Saved data entries.
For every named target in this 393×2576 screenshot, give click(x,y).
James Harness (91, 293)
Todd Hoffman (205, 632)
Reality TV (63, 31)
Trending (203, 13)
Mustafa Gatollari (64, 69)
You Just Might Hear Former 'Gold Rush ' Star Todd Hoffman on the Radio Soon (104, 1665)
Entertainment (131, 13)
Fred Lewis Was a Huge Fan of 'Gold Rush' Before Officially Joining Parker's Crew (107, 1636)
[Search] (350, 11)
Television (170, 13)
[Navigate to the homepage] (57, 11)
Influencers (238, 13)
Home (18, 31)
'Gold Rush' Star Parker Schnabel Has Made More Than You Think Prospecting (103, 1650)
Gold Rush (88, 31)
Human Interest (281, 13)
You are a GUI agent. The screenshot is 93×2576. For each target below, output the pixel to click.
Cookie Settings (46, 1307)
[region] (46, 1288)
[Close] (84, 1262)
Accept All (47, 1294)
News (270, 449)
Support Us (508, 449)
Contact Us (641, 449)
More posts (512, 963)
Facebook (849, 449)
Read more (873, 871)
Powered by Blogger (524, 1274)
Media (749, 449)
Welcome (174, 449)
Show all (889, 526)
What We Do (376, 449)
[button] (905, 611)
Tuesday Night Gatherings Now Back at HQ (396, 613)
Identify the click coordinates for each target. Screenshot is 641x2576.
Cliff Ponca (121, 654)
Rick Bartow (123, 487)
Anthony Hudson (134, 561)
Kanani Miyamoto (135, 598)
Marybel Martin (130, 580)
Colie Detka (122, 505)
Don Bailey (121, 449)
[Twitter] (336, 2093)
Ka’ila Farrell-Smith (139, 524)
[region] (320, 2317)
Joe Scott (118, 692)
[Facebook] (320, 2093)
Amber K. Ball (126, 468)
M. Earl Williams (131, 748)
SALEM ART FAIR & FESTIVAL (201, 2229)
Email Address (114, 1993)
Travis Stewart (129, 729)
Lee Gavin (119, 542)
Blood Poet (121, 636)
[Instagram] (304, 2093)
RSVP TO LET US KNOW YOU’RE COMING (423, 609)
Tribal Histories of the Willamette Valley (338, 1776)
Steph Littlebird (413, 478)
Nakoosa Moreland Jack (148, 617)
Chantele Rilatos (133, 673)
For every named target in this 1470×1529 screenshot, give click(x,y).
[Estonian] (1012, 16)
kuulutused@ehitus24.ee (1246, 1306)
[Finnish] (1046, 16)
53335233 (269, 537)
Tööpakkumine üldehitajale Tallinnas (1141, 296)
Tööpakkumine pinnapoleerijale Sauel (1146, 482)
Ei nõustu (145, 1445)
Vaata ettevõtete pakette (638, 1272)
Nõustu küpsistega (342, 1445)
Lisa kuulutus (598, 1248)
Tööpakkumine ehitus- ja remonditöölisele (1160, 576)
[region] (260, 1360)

ABOUT THIS EXERCISE. The expected answer is an exact copy of the lines above, beginning at the line with "[Navigate to the homepage] (57, 11)" and ending at the line with "News (270, 449)", with both ends in.

OUTPUT BELOW.
[Navigate to the homepage] (57, 11)
Influencers (238, 13)
Home (18, 31)
'Gold Rush' Star Parker Schnabel Has Made More Than You Think Prospecting (103, 1650)
Gold Rush (88, 31)
Human Interest (281, 13)
You are a GUI agent. The screenshot is 93×2576. For each target below, output the pixel to click.
Cookie Settings (46, 1307)
[region] (46, 1288)
[Close] (84, 1262)
Accept All (47, 1294)
News (270, 449)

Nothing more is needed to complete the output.